#### Kutipan Bacaan:

<<<<

2.9   Peranan Agama terhadap Kenakalan Remaja

Muslih et.al. (2008: 171) mengemukakan bahwa ”Pada hakikat manusia membutuhkan agama. Hal ini disebabkan agama berfungsi sebagai pembimbing dan petunjuk arah/haluan. Dalam kehidupan remaja, agama mempunyai peran yang sangat penting, karena agama dapat membantu para remaja dalam menghadapi segala macam persoalan yang dihadapi dalam hidupnya.”
Di dalam ajaran agama Islam bahwa adanya kebutuhan terhdap agama disebabkan manusia selaku mahluk Tuhan dibekali dengan berbagai potensi (fitrah) yang dibawa sejak lahir. Salah satu fitrah tersebut adalah kecenderungan terhadap agama Islam.
Pada hakikat manusia membutuhkan agama. Hal ini disebabkan agama berfungsi sebagai pembimbing dan petunjuk arah/haluan. Dalam kehidupan remaja, agama mempunyai peran yang sangat penting, karena agama dapat membantu para remaja dalam menghadapi segala macam persoalan yang dihadapi dalam hidupnya,
Pendidikan agama hendaknya dapat diwarnai kepribadian remaja, sehingga agama itu benar-benar menjadi bagian dari pribadinya yang akan menjadi pengendali dalam kehidupan dikemudian hari. Untuk pembinaan pribadi itu, pendidikan agama hendaknya diberikan oleh seseorang yang benar-benar mencerminkan agama dalam sikap, tingkah laku, gerak gerik, cara berpakaian, berbicara, menghadapi persoalan dan keseluruhan pribadinya, pendidikan dan pembinaan agama akan sukses apabila ajaran agama itu hidup dan tercermin dalam pribadi remaja.

>>>>

#### Data yang Diberikan:
<<<<

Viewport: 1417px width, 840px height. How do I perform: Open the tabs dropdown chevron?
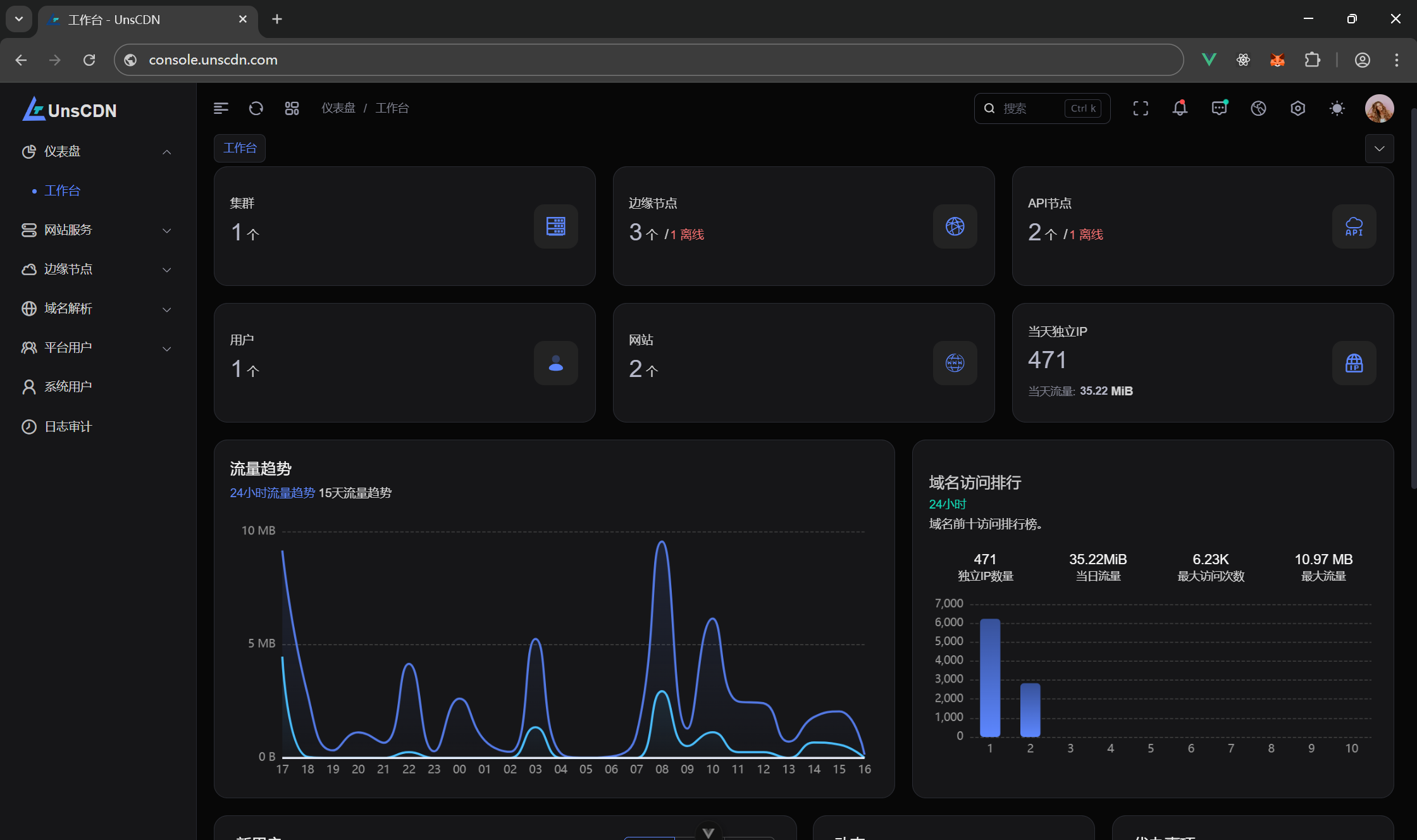(x=1379, y=149)
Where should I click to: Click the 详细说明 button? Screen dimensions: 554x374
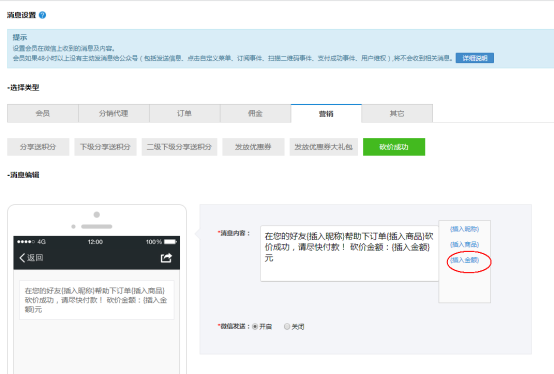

>>>>

#### Rincian Tugas:
Tulis ulang kata demi kata bagian kutipan tentang peranan agama bagi remaja, mulai dari "Muslih et.al. (2008: 171)" terus ke bawah sampai "terhadap agama Islam.".

#### Hasil Latihan:
Muslih et.al. (2008: 171) mengemukakan bahwa ”Pada hakikat manusia membutuhkan agama. Hal ini disebabkan agama berfungsi sebagai pembimbing dan petunjuk arah/haluan. Dalam kehidupan remaja, agama mempunyai peran yang sangat penting, karena agama dapat membantu para remaja dalam menghadapi segala macam persoalan yang dihadapi dalam hidupnya.”
Di dalam ajaran agama Islam bahwa adanya kebutuhan terhdap agama disebabkan manusia selaku mahluk Tuhan dibekali dengan berbagai potensi (fitrah) yang dibawa sejak lahir. Salah satu fitrah tersebut adalah kecenderungan terhadap agama Islam.